▶ _SOURCE DATA_:
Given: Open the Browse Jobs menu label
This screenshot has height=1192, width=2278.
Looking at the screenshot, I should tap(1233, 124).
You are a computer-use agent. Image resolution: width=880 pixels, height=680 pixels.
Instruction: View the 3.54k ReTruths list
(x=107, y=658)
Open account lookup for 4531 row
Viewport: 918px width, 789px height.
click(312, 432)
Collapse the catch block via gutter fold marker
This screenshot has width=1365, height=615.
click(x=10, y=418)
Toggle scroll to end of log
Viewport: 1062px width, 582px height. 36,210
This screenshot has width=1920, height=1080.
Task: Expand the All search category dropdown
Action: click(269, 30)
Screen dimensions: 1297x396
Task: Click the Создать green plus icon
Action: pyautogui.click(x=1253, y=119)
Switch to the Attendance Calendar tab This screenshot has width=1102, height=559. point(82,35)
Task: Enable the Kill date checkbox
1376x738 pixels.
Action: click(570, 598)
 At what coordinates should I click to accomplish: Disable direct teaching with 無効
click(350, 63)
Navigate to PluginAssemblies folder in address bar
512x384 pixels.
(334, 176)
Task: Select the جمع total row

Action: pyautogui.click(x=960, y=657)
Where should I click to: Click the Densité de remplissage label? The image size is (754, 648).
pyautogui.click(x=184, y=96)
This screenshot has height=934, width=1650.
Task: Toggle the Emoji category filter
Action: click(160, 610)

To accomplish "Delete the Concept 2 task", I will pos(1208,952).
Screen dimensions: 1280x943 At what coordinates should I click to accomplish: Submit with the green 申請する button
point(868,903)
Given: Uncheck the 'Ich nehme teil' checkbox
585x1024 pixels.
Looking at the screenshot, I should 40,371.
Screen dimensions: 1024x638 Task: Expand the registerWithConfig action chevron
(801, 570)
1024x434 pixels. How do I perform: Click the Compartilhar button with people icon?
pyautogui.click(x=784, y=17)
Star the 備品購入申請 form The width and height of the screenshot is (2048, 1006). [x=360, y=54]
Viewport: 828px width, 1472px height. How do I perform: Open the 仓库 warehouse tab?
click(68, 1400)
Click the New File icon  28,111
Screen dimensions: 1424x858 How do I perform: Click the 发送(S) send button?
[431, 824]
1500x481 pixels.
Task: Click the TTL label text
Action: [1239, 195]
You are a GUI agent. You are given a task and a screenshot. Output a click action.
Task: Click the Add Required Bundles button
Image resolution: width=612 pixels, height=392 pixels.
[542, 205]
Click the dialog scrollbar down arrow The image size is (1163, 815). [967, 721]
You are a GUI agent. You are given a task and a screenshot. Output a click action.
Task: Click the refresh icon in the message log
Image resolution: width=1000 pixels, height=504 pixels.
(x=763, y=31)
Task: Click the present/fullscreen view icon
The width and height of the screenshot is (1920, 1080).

▶ _REQUIREMENT_: Would you give again, word for word, every line from the one with "Task: Click the Add Required Bundles button" through the final line of the listing above?

▶ _SOLUTION TO THE PROBLEM_:
Task: Click the Add Required Bundles button
Image resolution: width=612 pixels, height=392 pixels.
[542, 205]
Click the dialog scrollbar down arrow The image size is (1163, 815). [967, 721]
You are a GUI agent. You are given a task and a screenshot. Output a click action.
Task: Click the refresh icon in the message log
Image resolution: width=1000 pixels, height=504 pixels.
(x=763, y=31)
Task: Click the present/fullscreen view icon
The width and height of the screenshot is (1920, 1080).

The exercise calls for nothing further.